In her previous work, Seattle playwright Stephanie Timm has written about a teenage girl who devolves into an ape (On the Nature of Dust), and a “grim (fairy)tale” about human trafficking (Sweet Nothing). In her new, world-premiere play, Tails of Wasps, she addresses the age-old story of a politician brought down by a sexual scandal. Directed by New Century Theatre Company’s (NCTC) Darragh Kennan, the play explores the human tendency to get stung.

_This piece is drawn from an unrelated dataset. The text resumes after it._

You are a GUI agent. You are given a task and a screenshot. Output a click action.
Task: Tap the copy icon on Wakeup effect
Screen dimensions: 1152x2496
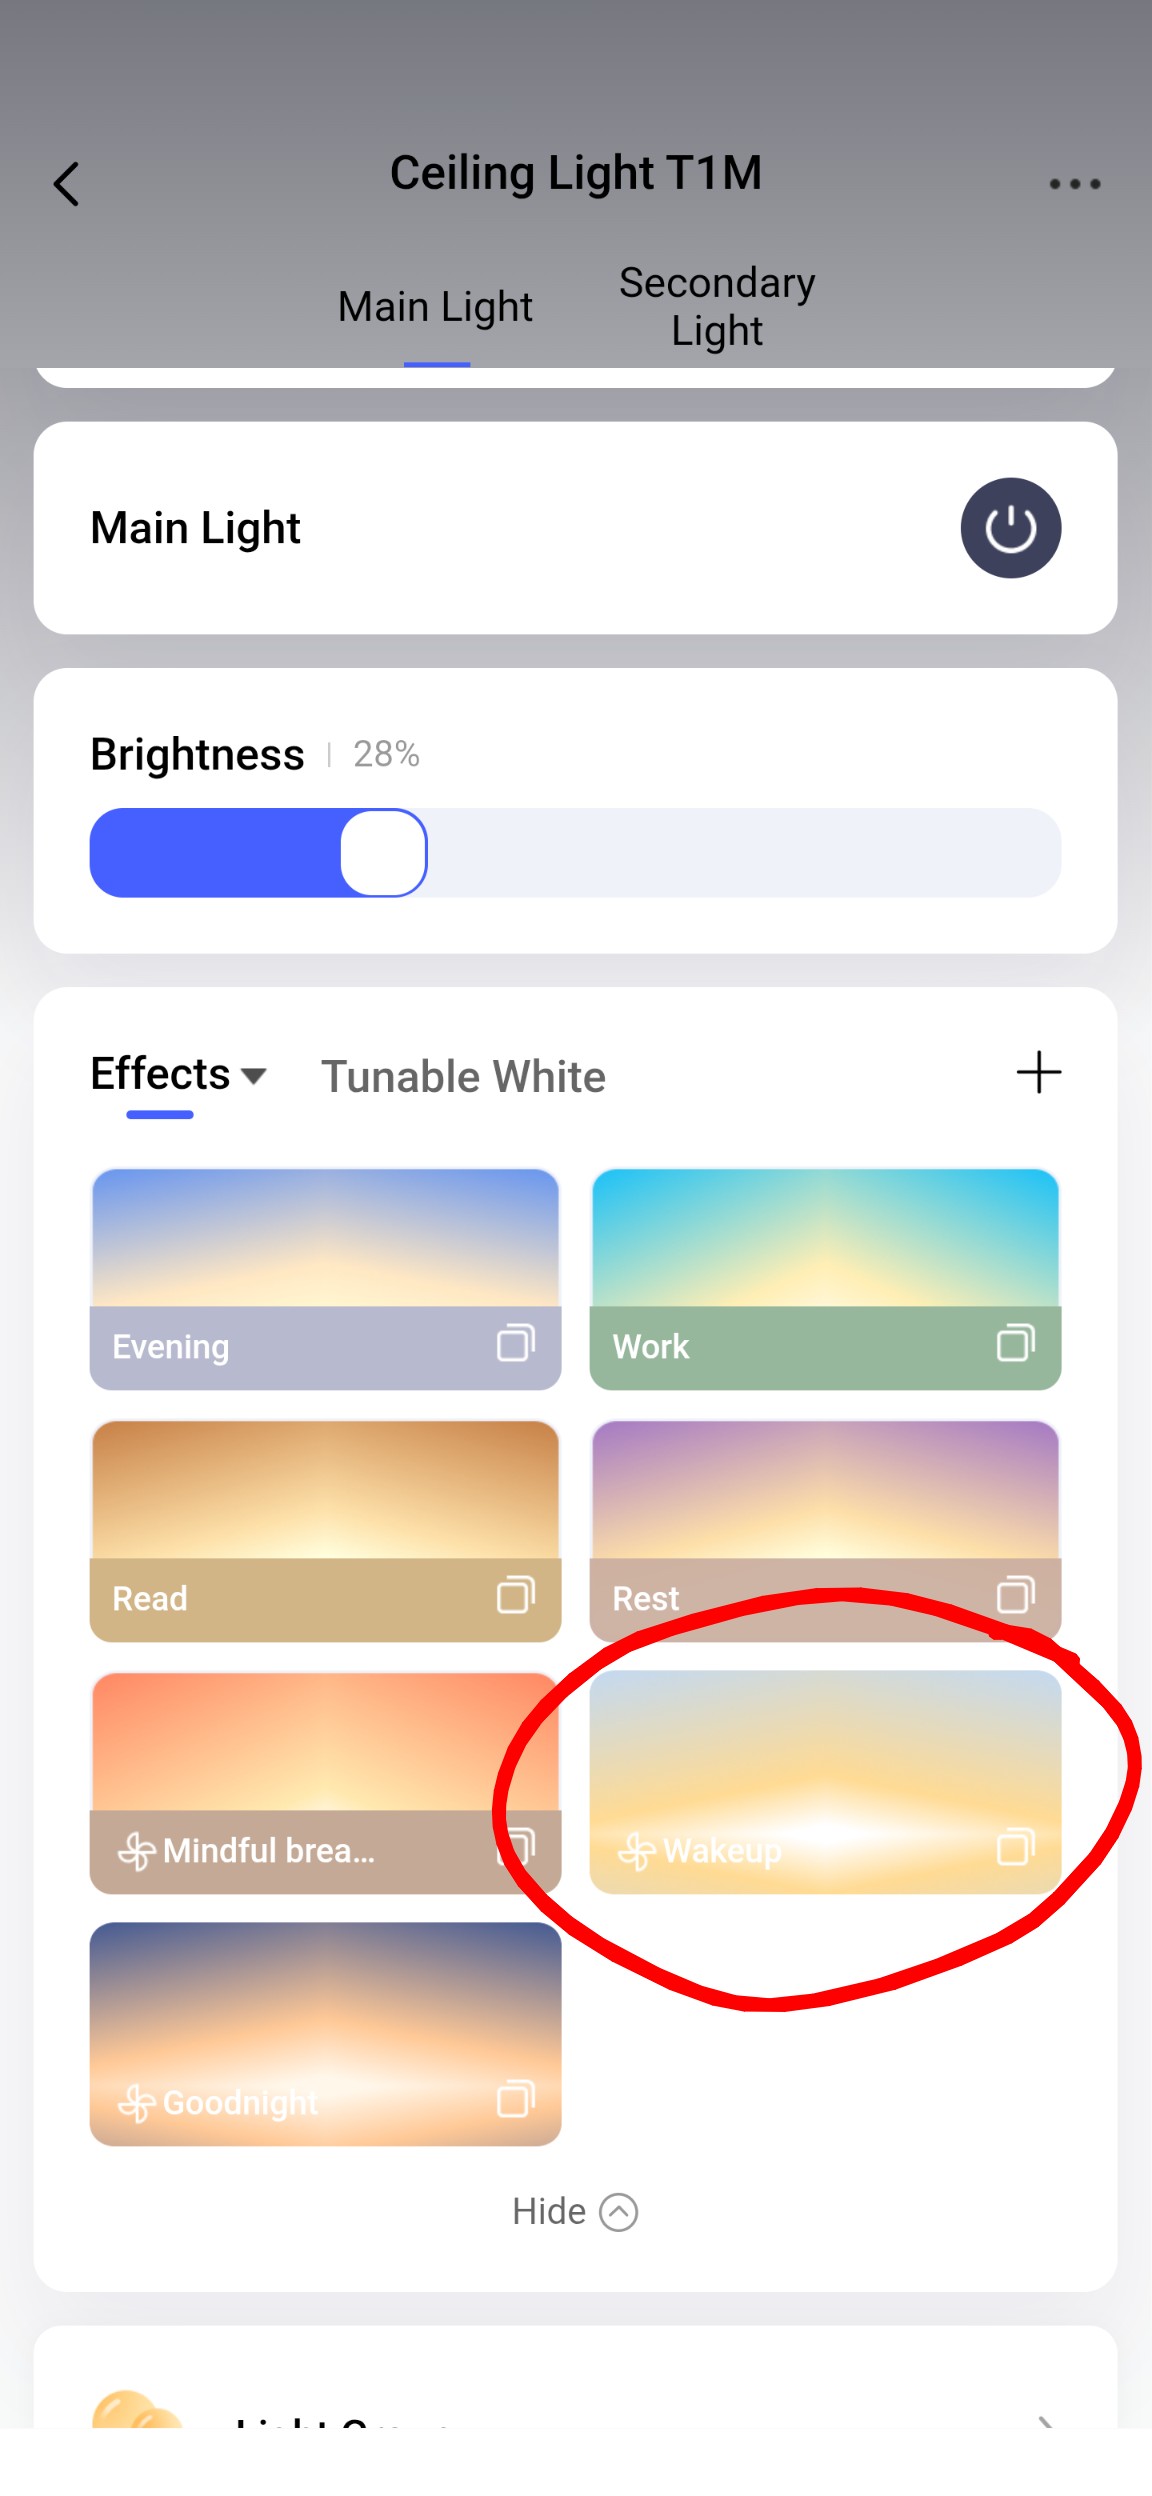(x=1015, y=1847)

Was there an event that inspired you to write about this common scenario? When the Eliot Spitzer scandal first broke in 2008, I read an article about it that made an interesting argument that men have a biologically based need for sexual variety, and that if this had happened in a different country—France, for example, where François Mitterrand’s mistress and widow stood together at his funeral—this wouldn’t be the career-ending event that it is in the United States. I was intellectually persuaded but emotionally outraged by the argument, and it’s my conflicted reaction that drove me to reflect further, through writing Tails of Wasps.
How is your story different from the one we are so used to hearing on the news? What we see on the news is the public side—the denial, the apology, the reactions from the political parties, the loyal wife standing on stage, etc. Tails of Wasps tells that familiar story but from the private side of the scandal as it unfolds behind closed hotel room doors and is exposed over the course of the politician’s career. It’s told in four intimate vignettes between Frank (the politician/protagonist) and the four women who are key in the scandal.
Is the play more about sex or power? Tails of Wasps explores that very question—are they inseparable? Different characters in the play have different points of view. As the writer, I have to believe whichever character is speaking. Through the course of the play, Frank’s relationship with sex and intimacy changes as he becomes more powerful. What starts out as something pure—love or his will to serve the people—gets corrupted as the complex reality of circumstances sets in.
Why do you suppose so many politicians fall victim to such impulses? When writing Tails, I discovered that Frank is very much a political and romantic idealist. His pursuit of those ideals becomes so relentless and narrow that it warps into a corrupting force. Instead of a tragic flaw, he has a tragic virtue: idealism. It’s the thing that makes him great but is also what leads to his downfall, and as with many of our actual political “tragic heroes,” there are unfortunately many female casualties along that slippery slope to the bottom.